__Instructions for the task__:
Each line from the one holding "This screenshot has height=377, width=876." to the last line below must be written out exactly, with no other output.

__Collected data entries__:
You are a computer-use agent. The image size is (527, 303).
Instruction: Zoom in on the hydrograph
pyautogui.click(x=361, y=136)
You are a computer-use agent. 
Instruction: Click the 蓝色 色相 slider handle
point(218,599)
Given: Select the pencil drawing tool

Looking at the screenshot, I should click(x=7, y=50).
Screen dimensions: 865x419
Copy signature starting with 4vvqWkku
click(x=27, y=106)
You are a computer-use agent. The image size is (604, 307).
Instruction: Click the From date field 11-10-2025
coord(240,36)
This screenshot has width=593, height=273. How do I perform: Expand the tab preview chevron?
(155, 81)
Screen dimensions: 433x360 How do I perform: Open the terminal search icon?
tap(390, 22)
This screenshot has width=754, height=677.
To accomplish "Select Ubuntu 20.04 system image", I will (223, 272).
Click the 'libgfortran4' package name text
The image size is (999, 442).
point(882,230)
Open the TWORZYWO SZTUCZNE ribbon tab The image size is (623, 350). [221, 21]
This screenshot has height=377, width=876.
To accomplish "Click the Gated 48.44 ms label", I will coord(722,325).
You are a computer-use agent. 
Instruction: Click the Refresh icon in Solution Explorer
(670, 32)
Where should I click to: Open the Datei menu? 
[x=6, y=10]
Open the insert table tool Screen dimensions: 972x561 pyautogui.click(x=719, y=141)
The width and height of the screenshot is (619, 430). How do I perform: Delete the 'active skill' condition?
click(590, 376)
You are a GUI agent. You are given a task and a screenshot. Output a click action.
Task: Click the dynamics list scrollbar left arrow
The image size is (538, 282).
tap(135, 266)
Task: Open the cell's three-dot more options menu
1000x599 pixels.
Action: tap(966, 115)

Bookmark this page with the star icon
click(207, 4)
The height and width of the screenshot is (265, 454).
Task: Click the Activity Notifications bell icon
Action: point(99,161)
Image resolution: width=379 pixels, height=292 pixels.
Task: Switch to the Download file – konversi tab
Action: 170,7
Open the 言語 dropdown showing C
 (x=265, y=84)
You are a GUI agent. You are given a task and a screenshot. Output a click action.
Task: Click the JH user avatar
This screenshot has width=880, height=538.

__Answer space__:
This screenshot has height=377, width=876.
To accomplish "Click the Gated 48.44 ms label", I will coord(722,325).
You are a computer-use agent. 
Instruction: Click the Refresh icon in Solution Explorer
(670, 32)
Where should I click to: Open the Datei menu? 
[x=6, y=10]
Open the insert table tool Screen dimensions: 972x561 pyautogui.click(x=719, y=141)
The width and height of the screenshot is (619, 430). How do I perform: Delete the 'active skill' condition?
click(590, 376)
You are a GUI agent. You are given a task and a screenshot. Output a click action.
Task: Click the dynamics list scrollbar left arrow
The image size is (538, 282).
tap(135, 266)
Task: Open the cell's three-dot more options menu
1000x599 pixels.
Action: tap(966, 115)

Bookmark this page with the star icon
click(207, 4)
The height and width of the screenshot is (265, 454).
Task: Click the Activity Notifications bell icon
Action: point(99,161)
Image resolution: width=379 pixels, height=292 pixels.
Task: Switch to the Download file – konversi tab
Action: 170,7
Open the 言語 dropdown showing C
 (x=265, y=84)
You are a GUI agent. You are given a task and a screenshot. Output a click action.
Task: Click the JH user avatar
This screenshot has width=880, height=538.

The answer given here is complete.